以下是导致我的问题的代码:
struct rte_mempool *
rte_mempool_xmem_create(const char *name, unsigned n, unsigned elt_size,
unsigned cache_size, unsigned private_data_size,
rte_mempool_ctor_t *mp_init, void *mp_init_arg,
rte_mempool_obj_ctor_t *obj_init, void *obj_init_arg,
int socket_id, unsigned flags, void *vaddr,
const phys_addr_t paddr[], uint32_t pg_num, uint32_t pg_shift)
{
char mz_name[RTE_MEMZONE_NAMESIZE];
char rg_name[RTE_RING_NAMESIZE];
struct rte_mempool_list *mempool_list;
struct rte_mempool *mp = NULL;
struct rte_tailq_entry *te;
struct rte_ring *r;
const struct rte_memzone *mz;
size_t mempool_size;
int mz_flags = RTE_MEMZONE_1GB|RTE_MEMZONE_SIZE_HINT_ONLY;
int rg_flags = 0;
void *obj;
struct rte_mempool_objsz objsz;
void *startaddr;
int page_size = getpagesize();
/* compilation-time checks */
RTE_BUILD_BUG_ON((sizeof(struct rte_mempool) &
RTE_CACHE_LINE_MASK) != 0);
#if RTE_MEMPOOL_CACHE_MAX_SIZE > 0
RTE_BUILD_BUG_ON((sizeof(struct rte_mempool_cache) &
RTE_CACHE_LINE_MASK) != 0);
RTE_BUILD_BUG_ON((offsetof(struct rte_mempool, local_cache) &
RTE_CACHE_LINE_MASK) != 0);
#endif
#ifdef RTE_LIBRTE_MEMPOOL_DEBUG
RTE_BUILD_BUG_ON((sizeof(struct rte_mempool_debug_stats) &
RTE_CACHE_LINE_MASK) != 0);
RTE_BUILD_BUG_ON((offsetof(struct rte_mempool, stats) &
RTE_CACHE_LINE_MASK) != 0);
#endif
mempool_list = RTE_TAILQ_CAST(rte_mempool_tailq.head, rte_mempool_list);
/* asked cache too big */
if (cache_size > RTE_MEMPOOL_CACHE_MAX_SIZE) {
rte_errno = EINVAL;
return NULL;
}
/* check that we have both VA and PA */
if (vaddr != NULL && paddr == NULL) {
rte_errno = EINVAL;
return NULL;
}
/* Check that pg_num and pg_shift parameters are valid. */
if (pg_num < RTE_DIM(mp->elt_pa) || pg_shift > MEMPOOL_PG_SHIFT_MAX) {
rte_errno = EINVAL;
return NULL;
}
/* "no cache align" imply "no spread" */
if (flags & MEMPOOL_F_NO_CACHE_ALIGN)
flags |= MEMPOOL_F_NO_SPREAD;
/* ring flags */
if (flags & MEMPOOL_F_SP_PUT)
rg_flags |= RING_F_SP_ENQ;
if (flags & MEMPOOL_F_SC_GET)
++++++++
_任务 1_
在这段创建内存池的代码里,如果 cache_size 大于 RTE_MEMPOOL_CACHE_MAX_SIZE,函数会怎么做?
_任务 2_
请接着这段创建内存池的代码,从最后一行之后写出后面的内容。

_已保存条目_
++++++++
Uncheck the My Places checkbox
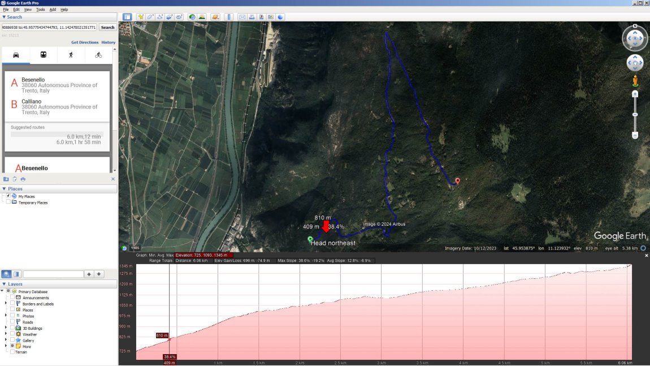This screenshot has width=650, height=366. click(x=8, y=196)

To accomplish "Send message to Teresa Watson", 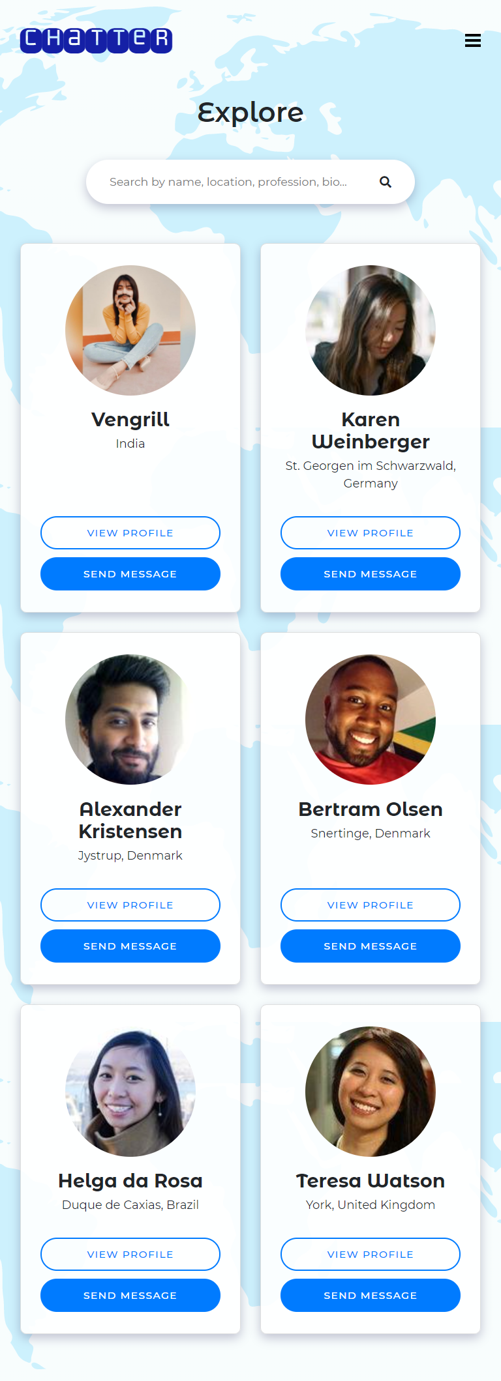I will 371,1295.
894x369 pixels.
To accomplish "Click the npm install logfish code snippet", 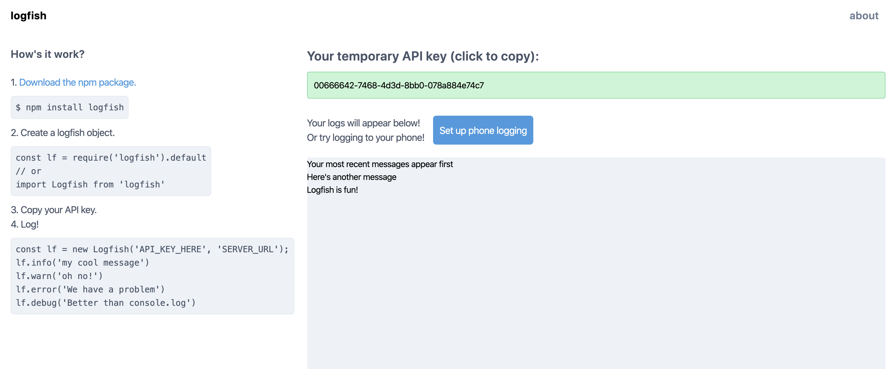I will tap(70, 108).
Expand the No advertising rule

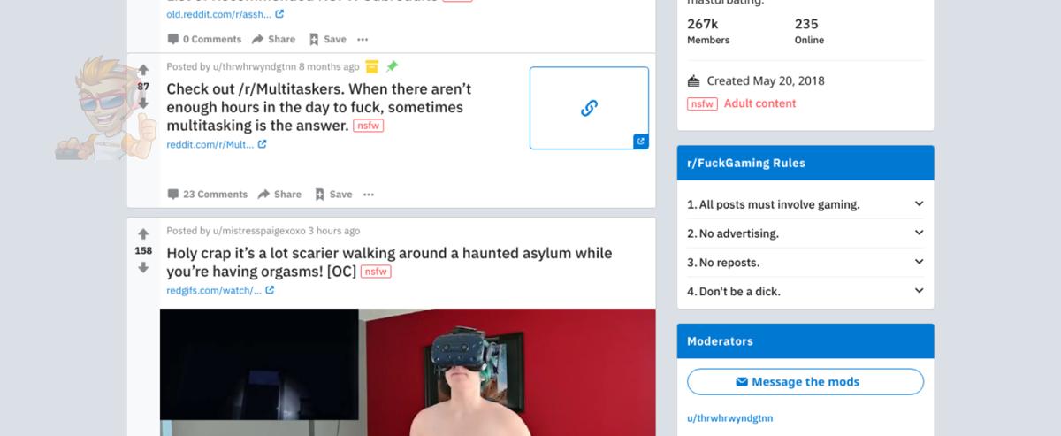pos(805,233)
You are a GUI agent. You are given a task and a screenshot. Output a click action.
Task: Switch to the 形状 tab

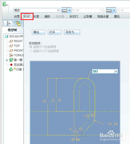pyautogui.click(x=27, y=17)
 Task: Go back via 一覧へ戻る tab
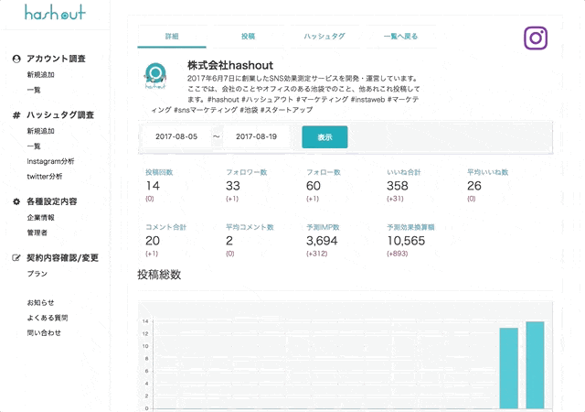click(400, 37)
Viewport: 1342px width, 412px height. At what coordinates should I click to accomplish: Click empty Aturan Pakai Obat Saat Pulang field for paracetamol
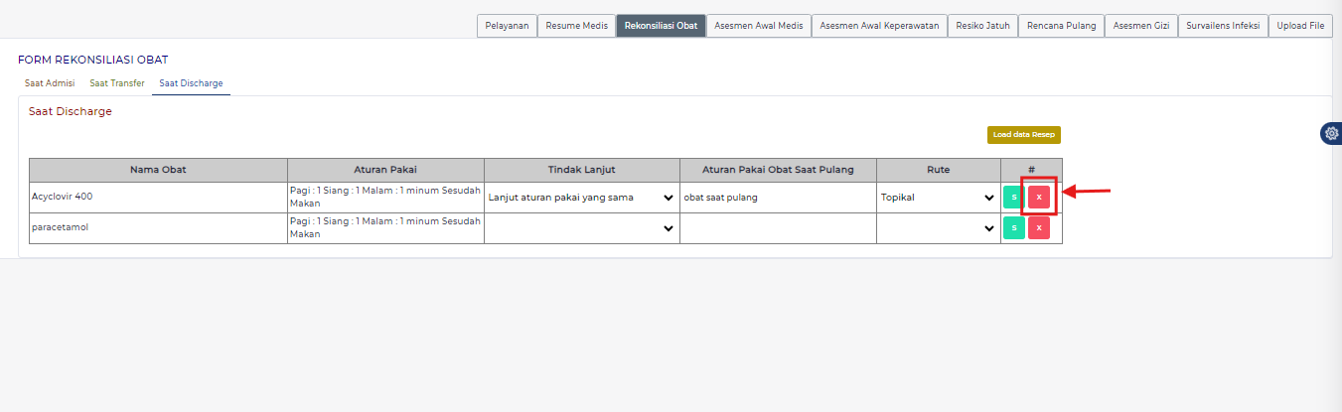coord(777,228)
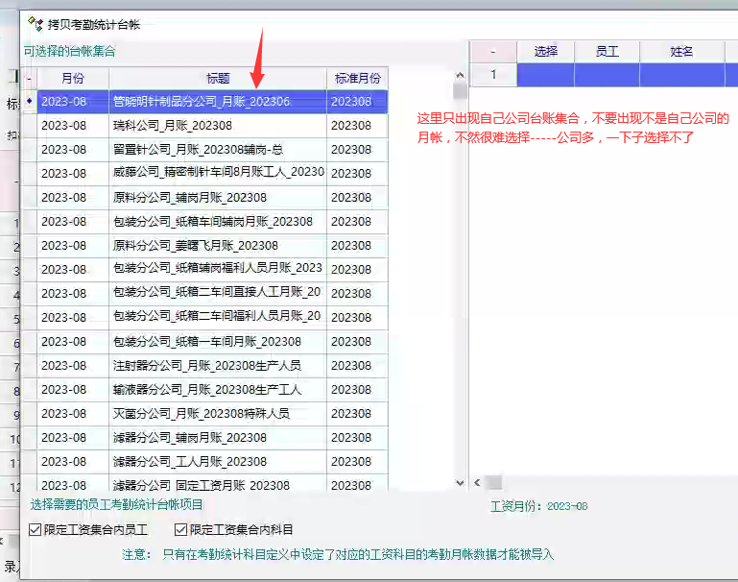Select the 瑞科公司_月账_202308 row

[218, 125]

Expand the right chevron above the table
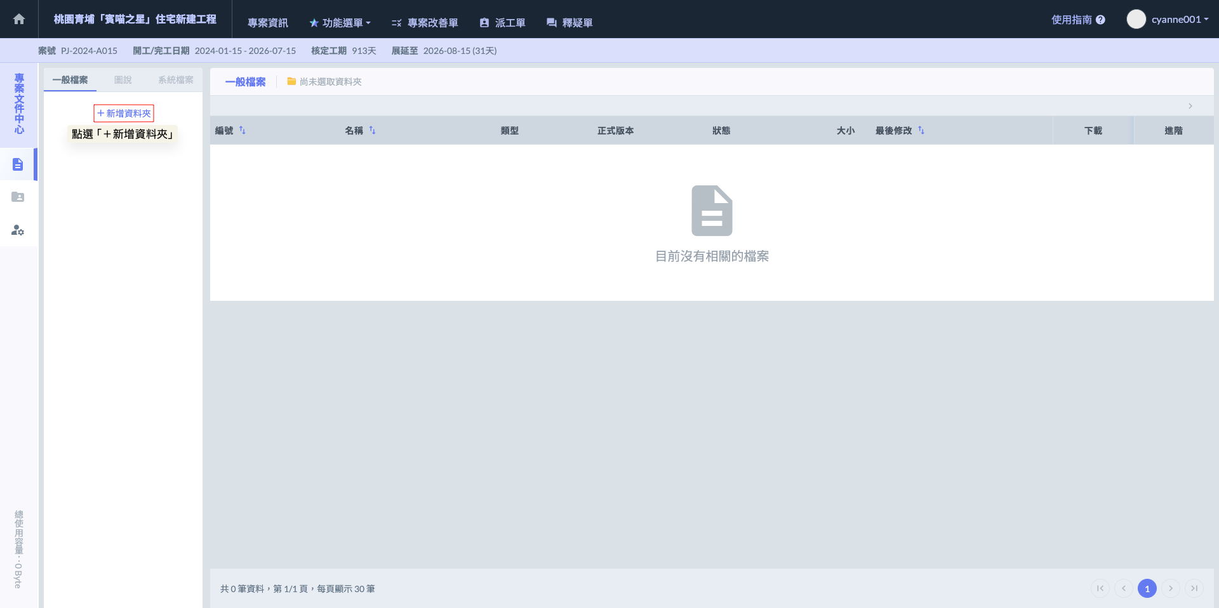tap(1190, 106)
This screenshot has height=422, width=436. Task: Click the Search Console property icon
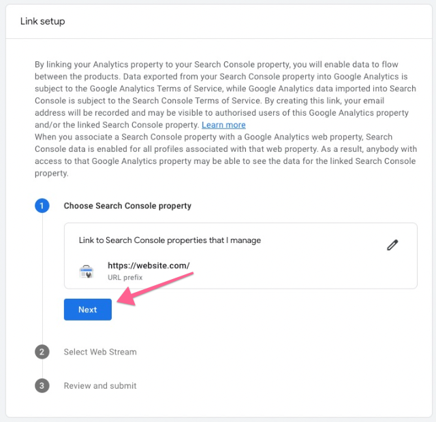pos(86,271)
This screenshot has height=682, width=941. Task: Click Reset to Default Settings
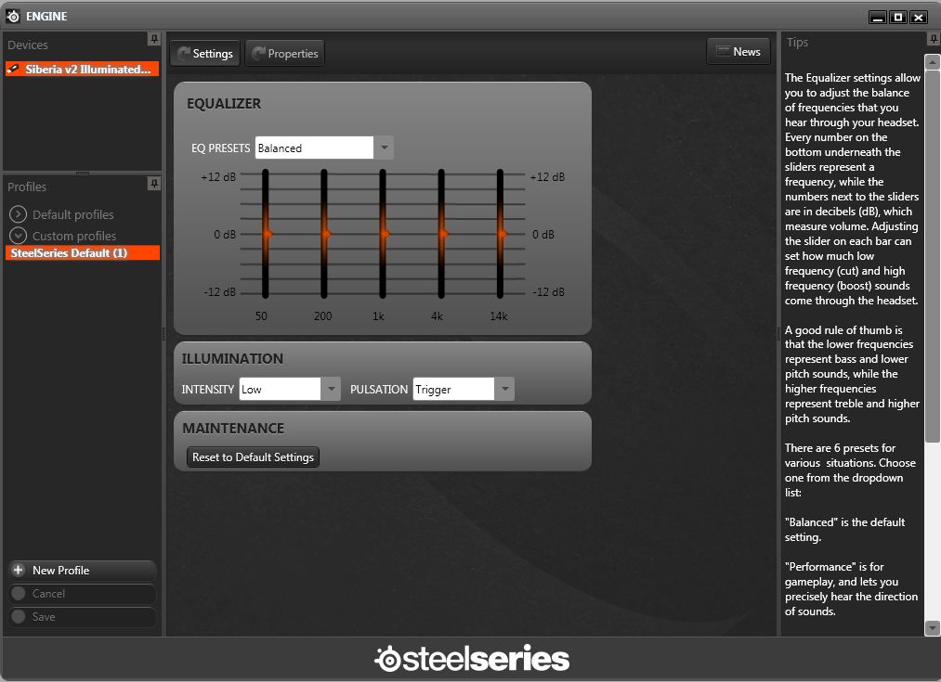[253, 457]
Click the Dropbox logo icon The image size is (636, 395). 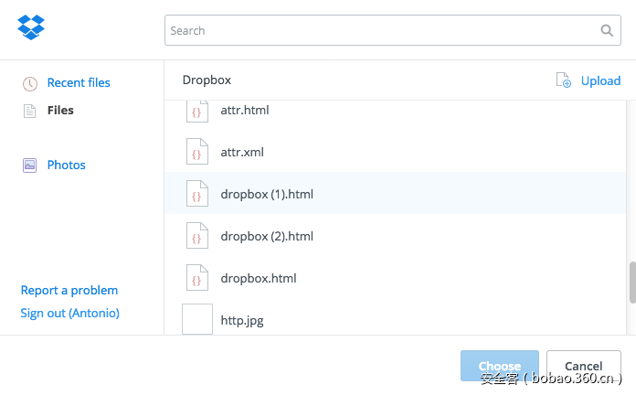pos(31,27)
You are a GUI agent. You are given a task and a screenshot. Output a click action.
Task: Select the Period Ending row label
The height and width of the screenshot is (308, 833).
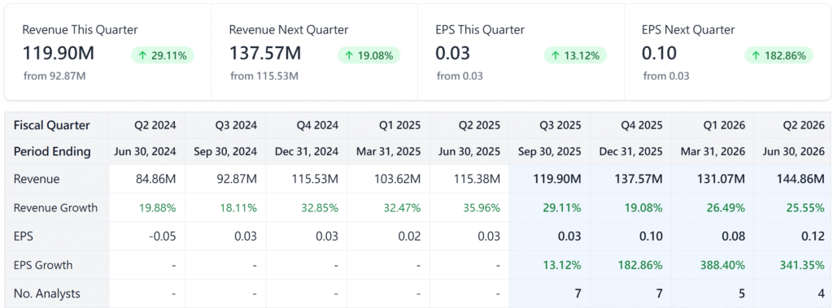point(57,151)
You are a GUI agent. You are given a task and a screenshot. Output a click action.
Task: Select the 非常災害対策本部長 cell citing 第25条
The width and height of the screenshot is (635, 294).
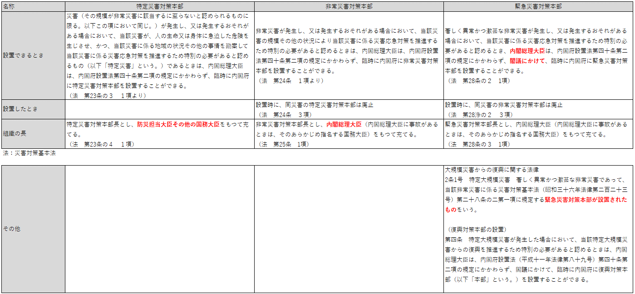[349, 134]
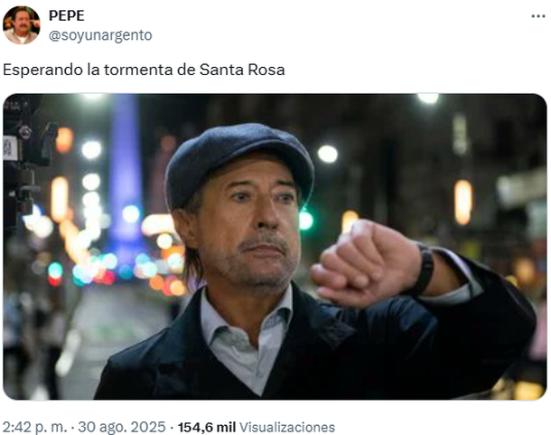Open the Visualizaciones label
The height and width of the screenshot is (435, 551).
tap(287, 427)
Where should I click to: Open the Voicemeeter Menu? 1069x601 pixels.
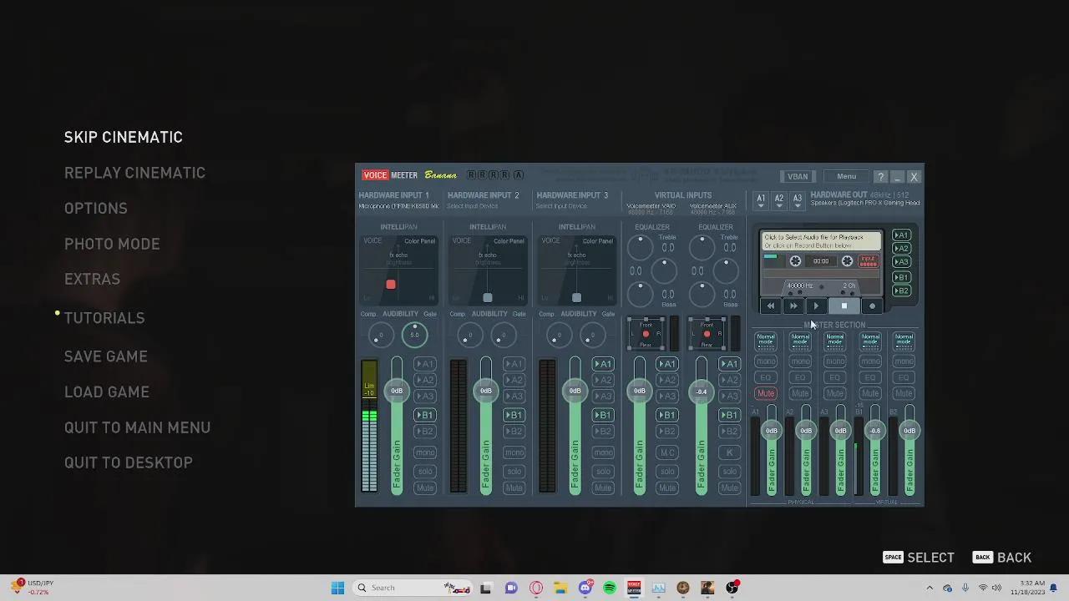click(846, 177)
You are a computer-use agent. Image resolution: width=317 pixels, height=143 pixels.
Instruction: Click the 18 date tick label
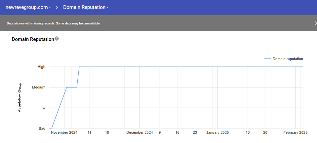tap(107, 132)
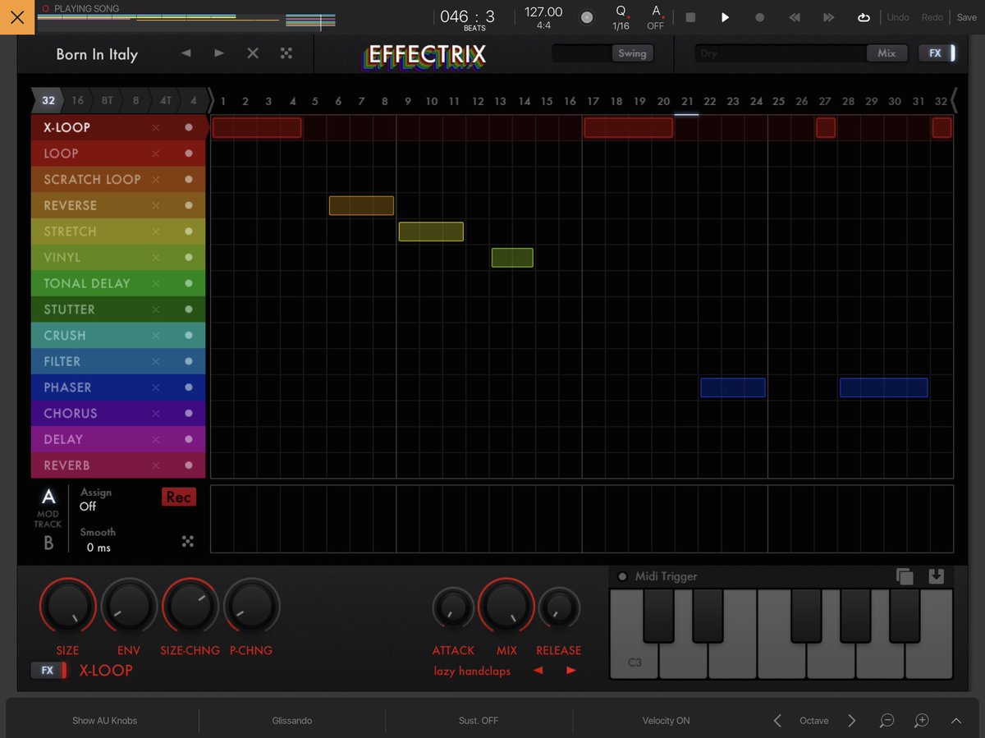Click the Rec button in the Mod Track section

pyautogui.click(x=178, y=497)
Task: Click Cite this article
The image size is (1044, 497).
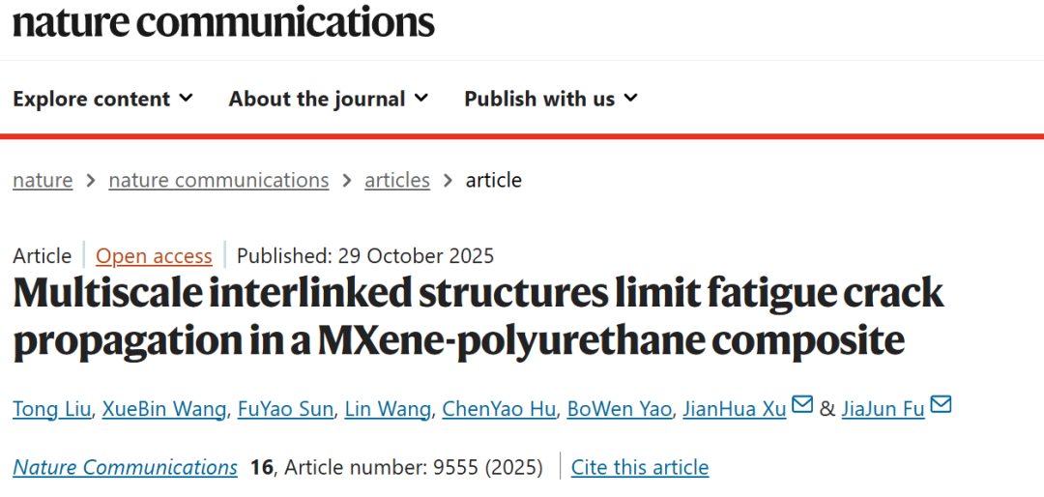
++++++++
_答案 1_
把 rte_errno 设为 EINVAL,然后返回 NULL。

_答案 2_
rg_flags |= RING_F_SC_DEQ;
/* calculate mempool object sizes. */
if (!rte_mempool_calc_obj_size(elt_size, flags, &objsz)) {
rte_errno = EINVAL;
return NULL;
}
rte_rwlock_write_lock(RTE_EAL_MEMPOOL_RWLOCK);
/* allocate the ring that will be used to store objects */
/* Ring functions will return appropriate errors if we are
* running as a secondary process etc., so no checks made
* in this function for that condition */
snprintf(rg_name, sizeof(rg_name), RTE_MEMPOOL_MZ_FORMAT, name);
r = rte_ring_create(rg_name, rte_align32pow2(n+1), socket_id, rg_flags);
if (r == NULL)
goto exit;
/*
* reserve a memory zone for this mempool: private data is
* cache-aligned
*/
private_data_size = (private_data_size +
RTE_CACHE_LINE_MASK) & (~RTE_CACHE_LINE_MASK);
if (! rte_eal_has_hugepages()) {
/*
* expand private data size to a whole page, so that the
* first pool element will start on a new standard page
*/
int head = sizeof(struct rte_mempool);
int new_size = (private_data_size + head) % page_size;
if (new_size) {
private_data_size += page_size - new_size;
}
}
/* try to allocate tailq entry */
te = rte_zmalloc("MEMPOOL_TAILQ_ENTRY", sizeof(*te), 0);
if (te == NULL) {
RTE_LOG(ERR, MEMPOOL, "Cannot allocate tailq entry!\n");
goto exit;
}
/*
* If user provided an external memory buffer, then use it to
* store mempool objects. Otherwise reserve memzone big enough to
* hold mempool header and metadata plus mempool objects.
*/
mempool_size = MEMPOOL_HEADER_SIZE(mp, pg_num) + private_data_size;
if (vaddr == NULL)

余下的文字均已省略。